Scott felt himself going pale. He heard Chenery, “To hell with you! You won’t get anything from the Lieutenant. An’ I had the gas-chamber comin’ anyways!”

Scott cut it off. His hands clenched. He said unsteadily, “I thought he was dead. It’s Chenery. And Bugsy’s got him and I—thought I saw him killed…”

Janet said in a thin, shocked voice, “Bugsy called. He said he had Chenery. He said you put something over on him. He said you lied about the comets. Comets are gas. He said he’ll do horrible things to Chenery if you don’t do as he demands. But he said he knows how to beat the fix you’ve tried to put him in. He knows how to beat it! And if you want to live—”

“He’s bluffing,” said Scott grimly. “Except about Chenery. He probably isn’t bluffing about that!”

He went to the instrument board. The vision-screens showed half the universe as a shining mist, with one angry haloed yellow sun in the center of it. The other half of the universe was the surface of the asteroid, seen from close by. It was rent and torn and irregular. It was scarred and pitted by old bombardments.

The shadow of Lambda lay long and sharp-edged over its small, steep mounts and hollow places. Lambda, though, was not in its center.

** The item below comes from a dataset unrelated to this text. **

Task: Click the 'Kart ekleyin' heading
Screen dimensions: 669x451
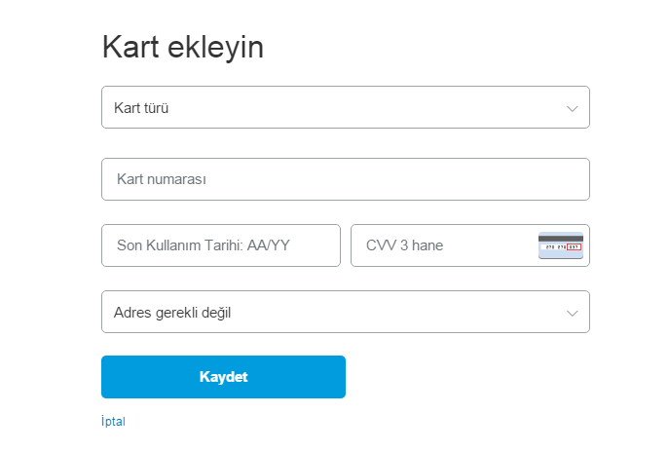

It was definitely close to one edge. Scott bent close suddenly, and watched the surface of the metal mountain flow smoothly past. Lambda was not perfectly still in relation to it. It would have been remarkable if it had been. Very, very slowly the crystalline surface seemed to move. Actually it was the buoy which moved, a little way only from its scarred companion.

“He’s got Chenery,” said Scott with surpassing bitterness. “And his mind works as only his can. He knows he’s beaten. He’s imprisoned in the stern levels. He knows, now, that you’re safe, and he can’t threaten me with crimes against you. And he knows he was wrong about the comets. He knows that! He heard the impacts on the hull! So there’s only one thing left for him. He’ll demand that I fix things for him—immediately! He knows it can’t be done. But he can make threats, and then carry them out…”

Janet said desperately, “But he—but you—”

“He wins,” said Scott very grimly indeed, “You’re safe, Janet. You stay right here, and whether it’s the Golconda Ship or a Patrol vessel that gets here first, you’ll explain everything to them. Bugsy’s in the stern. You’re in the bow. There’s no breathable air between them, either inside or outside Lambda. Nobody can get at you. You’re safe. You may be lonely, but you’ll be all right.”